GABA and Benzodiazepine Receptors in the Gerbil Brain after Transient Ischemia: Demonstration by Quantitative Receptor Autoradiography

Abstract

Quantitative receptor autoradiography was used to measure the binding of γ-aminobutyric acid (GABA) and benzodiazepine receptors after ischemia by means of transient occlusion of bilateral common carotid arteries in the gerbil. [3H]Muscimol was used to label the GABAA receptors and [3H]funitrazepam to label central type benzodiazepine receptors. In the superolateral convexities of the frontal cortices, [3H]muscimol binding was increased in 60% of the animals killed 3 days after ischemia, and decreased in 67% of the animals killed 27 days after ischemia. Twenty-seven days after ischemia, [3H]funitrazepam binding in the substantia nigra pars reticulata increased to 252% of the control, though the increase in [3H]muscimol binding was not significant.
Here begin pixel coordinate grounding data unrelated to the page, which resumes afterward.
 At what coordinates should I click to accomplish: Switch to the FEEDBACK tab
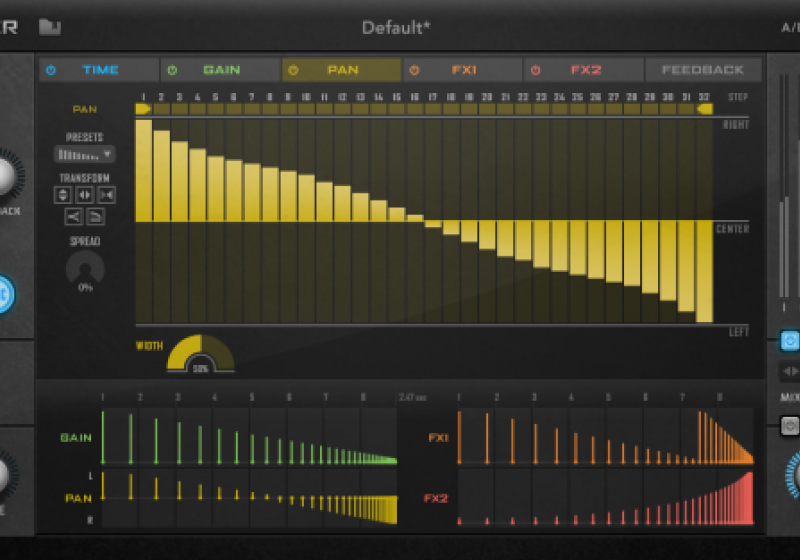coord(703,70)
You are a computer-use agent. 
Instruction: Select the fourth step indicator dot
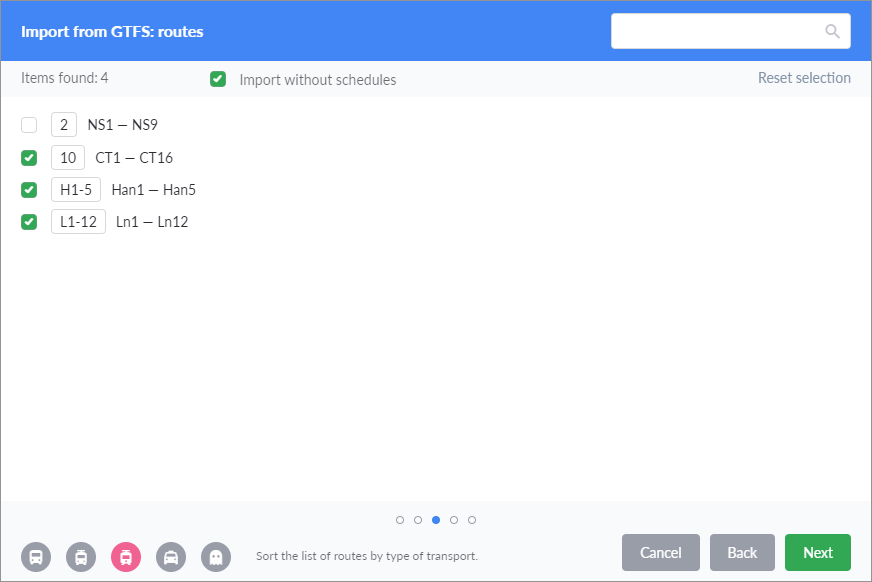454,520
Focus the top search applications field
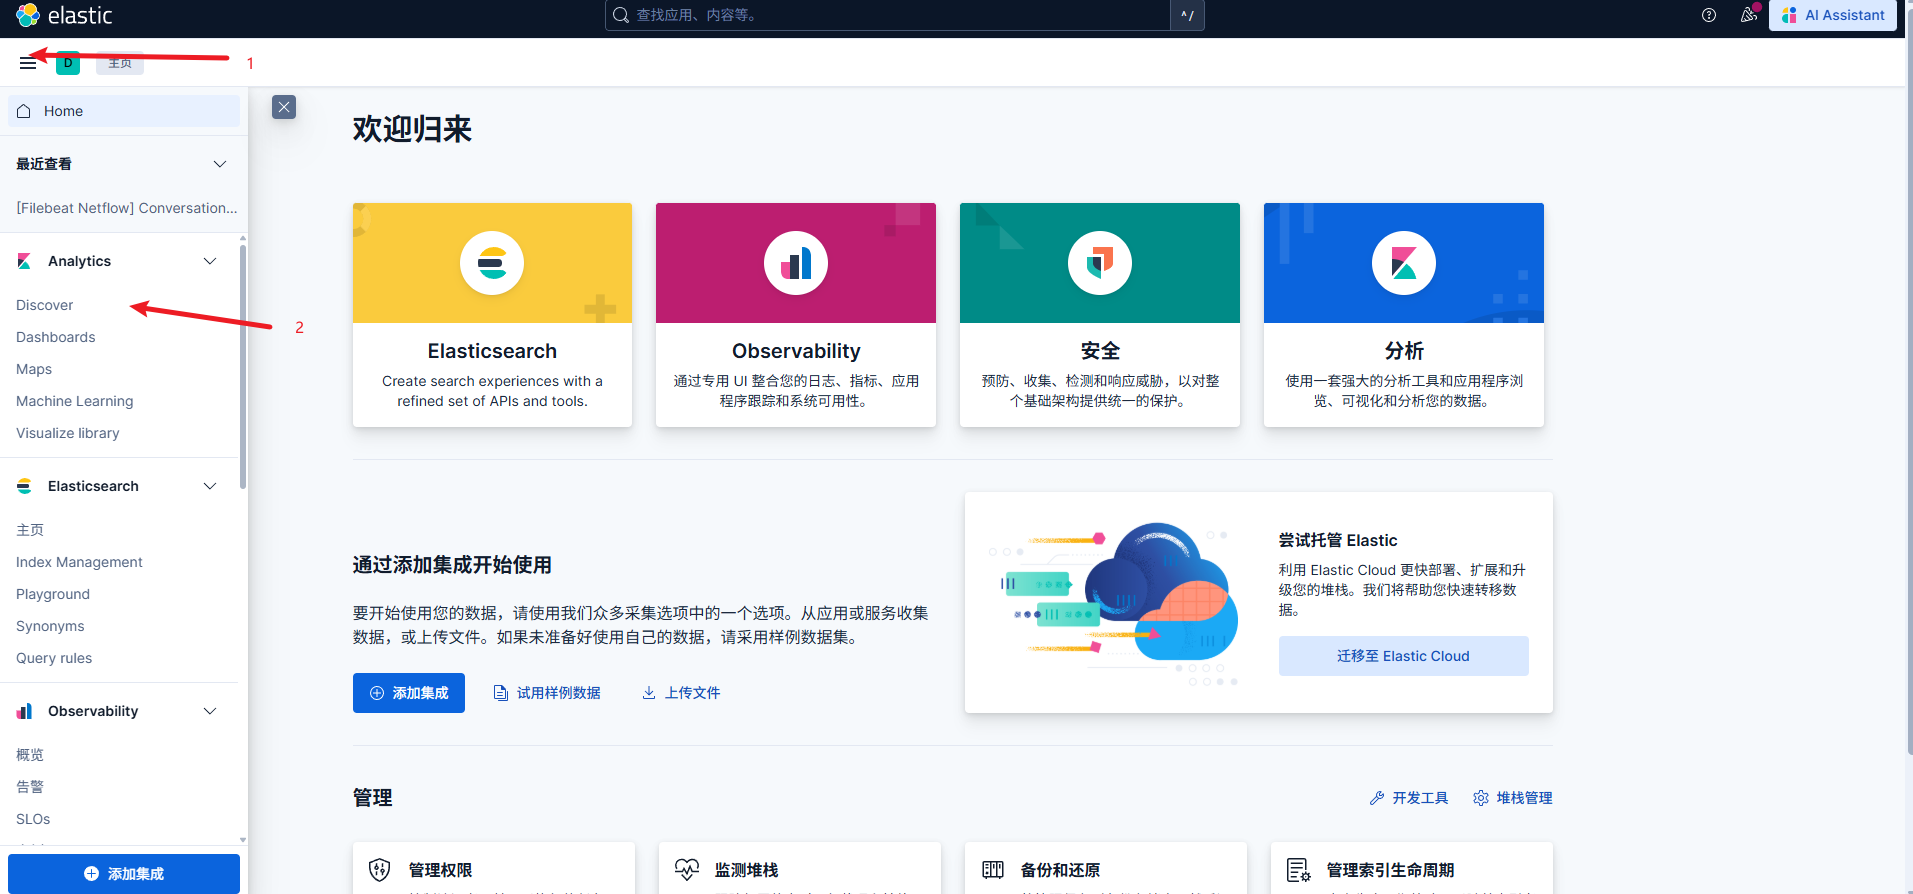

In the dorsolateral region of the caudate putamen, marked neuronal necrosis and depletion of both [3H]muscimol and [3H]funitrazepam binding sites were observed 27 days after ischemia, the ventromedial region being left intact. In spite of the depletion of pyramidal cells in the CA1 region of the hippocampus, both [3H]muscimol and [3H]funitrazepam binding sites were preserved 27 days after ischemia. Since our previous study revealed that adenosine A1 binding sites were depleted in the CA1 subfield of the hippocampus after ischemia correlating with neuronal damage, GABAA and benzodiazepine receptors may not be distributed predominantly on the pyramidal cells in the CA1 region.